The non-profit Our Children’s Trust is united by their common goal:  to live in a safe, healthy environment and to “give young people, those with most at stake in the climate crisis, a voice to favorably impact their futures.”
They argue that the government has known for more than 50 years that burning fossil fuels contributes to climate change but has done little to address the issue, thus violating their constitutional rights to life, liberty and pursuit of happiness.
These young plaintiffs are admirable for drawing attention to an important issue. Their ages serve as an empowering reminder that youth, too, must step forward and speak up about climate change. It is crucial to preserve the environment for our generation and later generations and base our future upon a more lasting happiness, surpassing any instant gratification from the temporary exploitation of resources.
According to NASA, 15 of the 16 warmest years on record have occurred since 2001. Youth are growing up in an era during which the effects of climate change are undeniable and growing more and more unavoidable.

One recent consequence of rising temperatures is the destruction of the Great Barrier Reef, two-thirds of which has been declared dead decades before scientists’ expectations, according to a recent story in The New York Times. This massive loss will take a serious toll on the local economy and thousands of jobs that depend on tourism there.

Rising temperatures also mean shrinking ice caps. NASA reports that since 1979, arctic sea ice has decreased by around 13.3 percent per decade. By 2050, it may be possible to sail over the North Pole because there will be no arctic ice during the summer, according to National Geographic.

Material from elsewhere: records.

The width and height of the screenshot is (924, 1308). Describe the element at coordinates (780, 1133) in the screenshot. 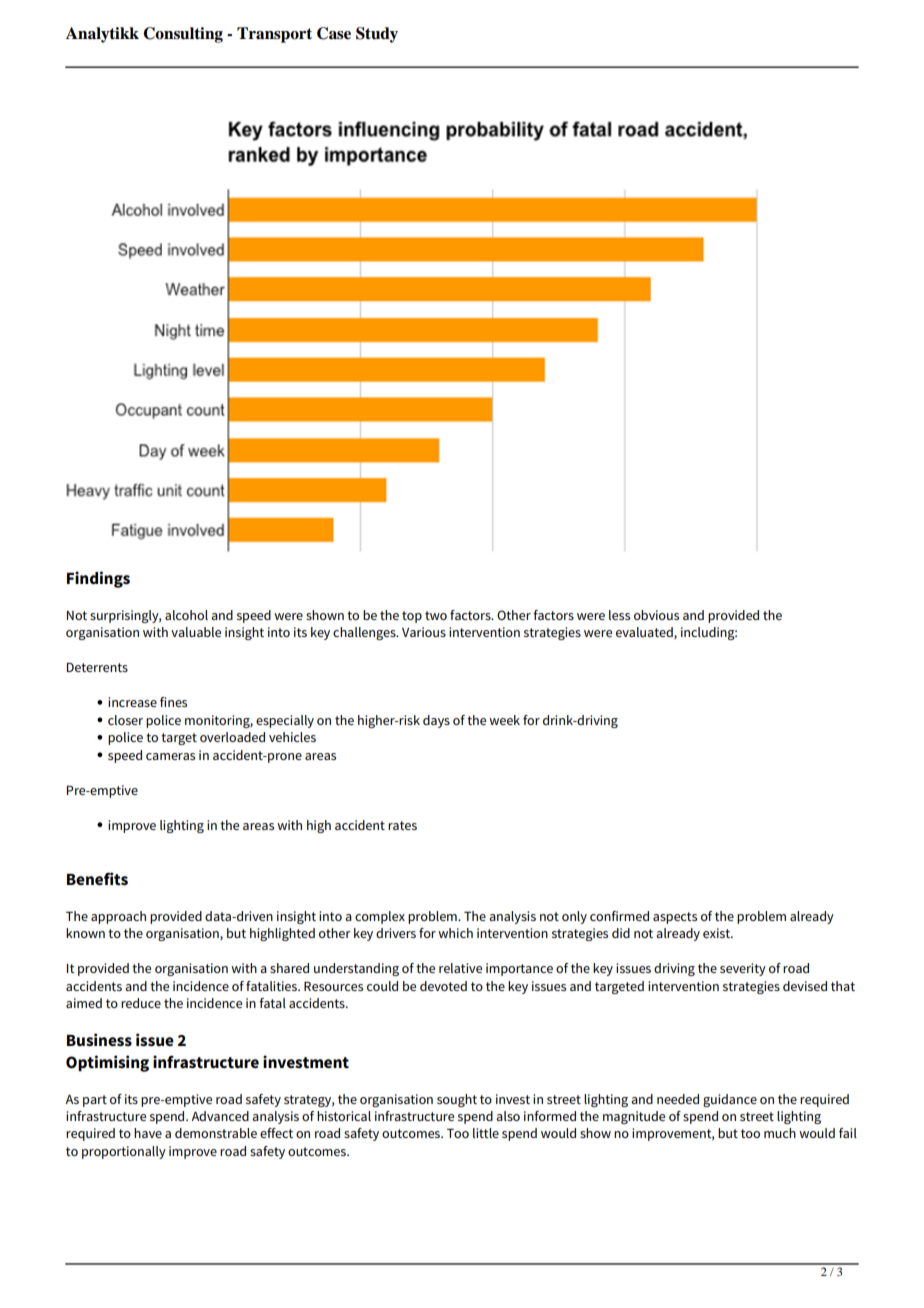

I see `much` at that location.
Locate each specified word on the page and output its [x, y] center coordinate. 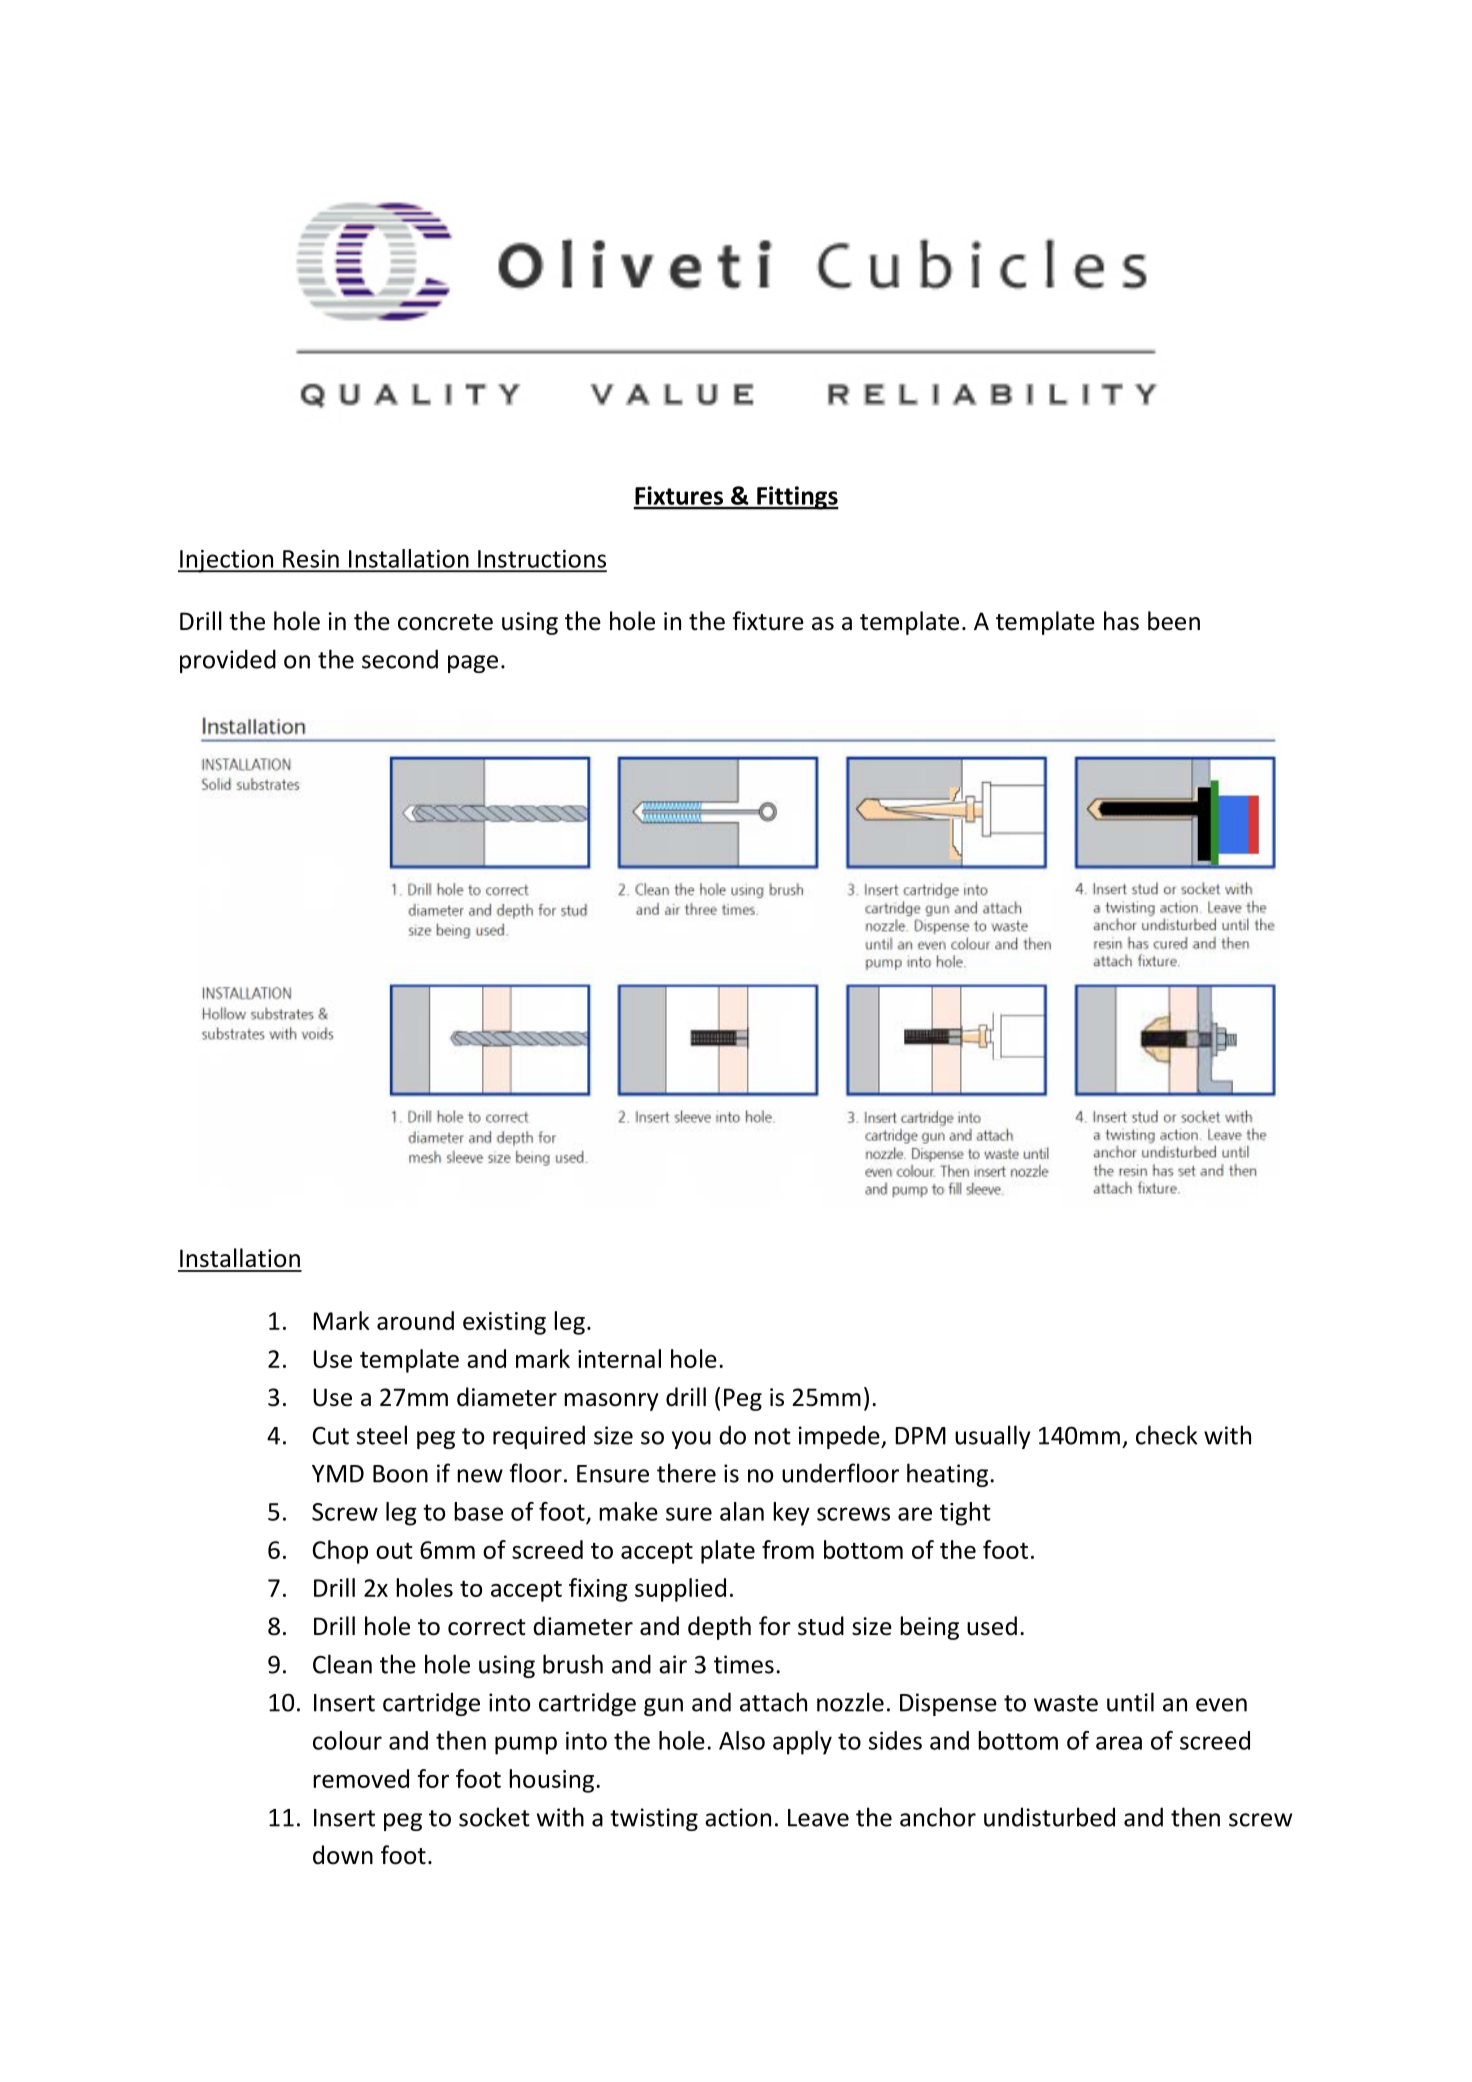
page [473, 664]
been [1174, 621]
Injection [227, 561]
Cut [331, 1436]
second [400, 659]
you [691, 1440]
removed [361, 1778]
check [1167, 1435]
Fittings [797, 498]
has [1121, 621]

Higher sea levels and flooding have already left thousands homeless, forcing them to move inland.

Flooding has hit Bangladesh particularly hard because of its low elevation. The New York Times reported that by 2050, climate change will displace about 18 million refugees from Bangladesh alone.

Also struck by devastating floods, Miami Beach, Fla., plans to spend at least $400 million on raising roads and installing pumps, according to The New York Times, but the project will buy only 40-50 years of safety, Mayor Philip Levine told National Geographic.

Once time runs out, there is no way people can escape the consequences of climate change. Unfortunately, tackling climate change is a daunting task, and some people think that individual actions are pointless. But as cliche as it sounds, the ripple effect does have an impact. Individuals matter. We can take action by expressing our concerns and urging politicians to support environmental policies.

When individuals step up and speak out, their choices can inspire others to follow, strengthening efforts to combat climate change, whether by walking, conserving water and electricity, buying eco-friendly goods or recycling and composting, among many other simple actions.

By disregarding the future, we’re not only hurting the environment. In our quest for comfort and convenience, we’re really just hurting ourselves.

And like the youth who are courageous enough to voice their concerns by challenging the government’s action– or rather in action– it is vital that communities across the nation argue for their rights and strive for a more sustainable future.